▸ **Problem to work on**:
Write out every line of the records below without changing a word, and leave the pictures out.

═══ Record list

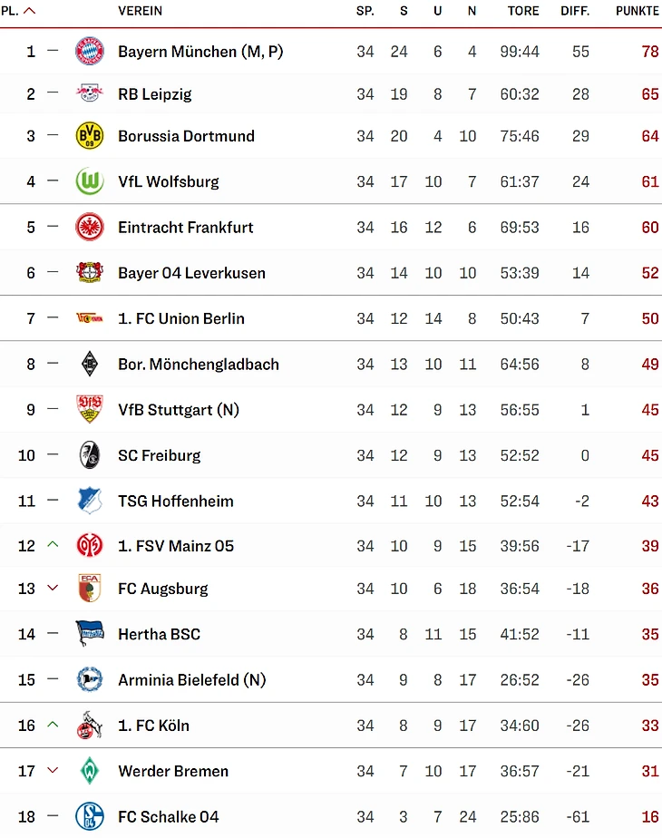The width and height of the screenshot is (662, 838).
Task: Sort the table by DIFF. header
Action: [x=575, y=11]
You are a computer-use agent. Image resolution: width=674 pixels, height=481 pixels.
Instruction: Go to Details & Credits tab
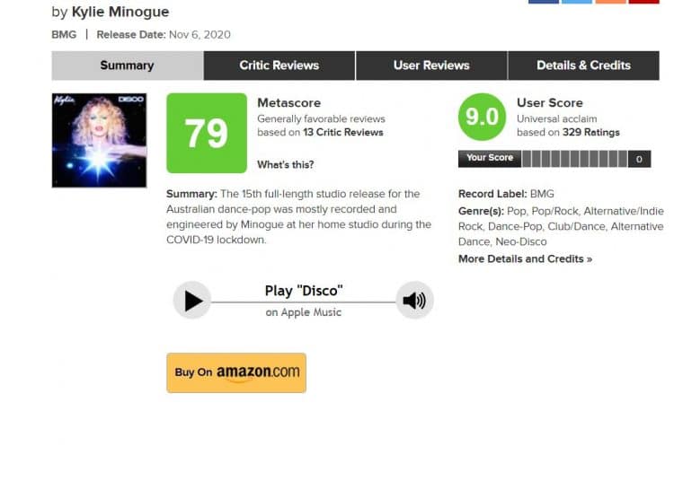point(584,66)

══════

▸ **Complete response**:
The width and height of the screenshot is (662, 838).
Task: Sort the table by DIFF. header
Action: [x=575, y=11]
You are a computer-use agent. Image resolution: width=674 pixels, height=481 pixels.
Instruction: Go to Details & Credits tab
point(584,66)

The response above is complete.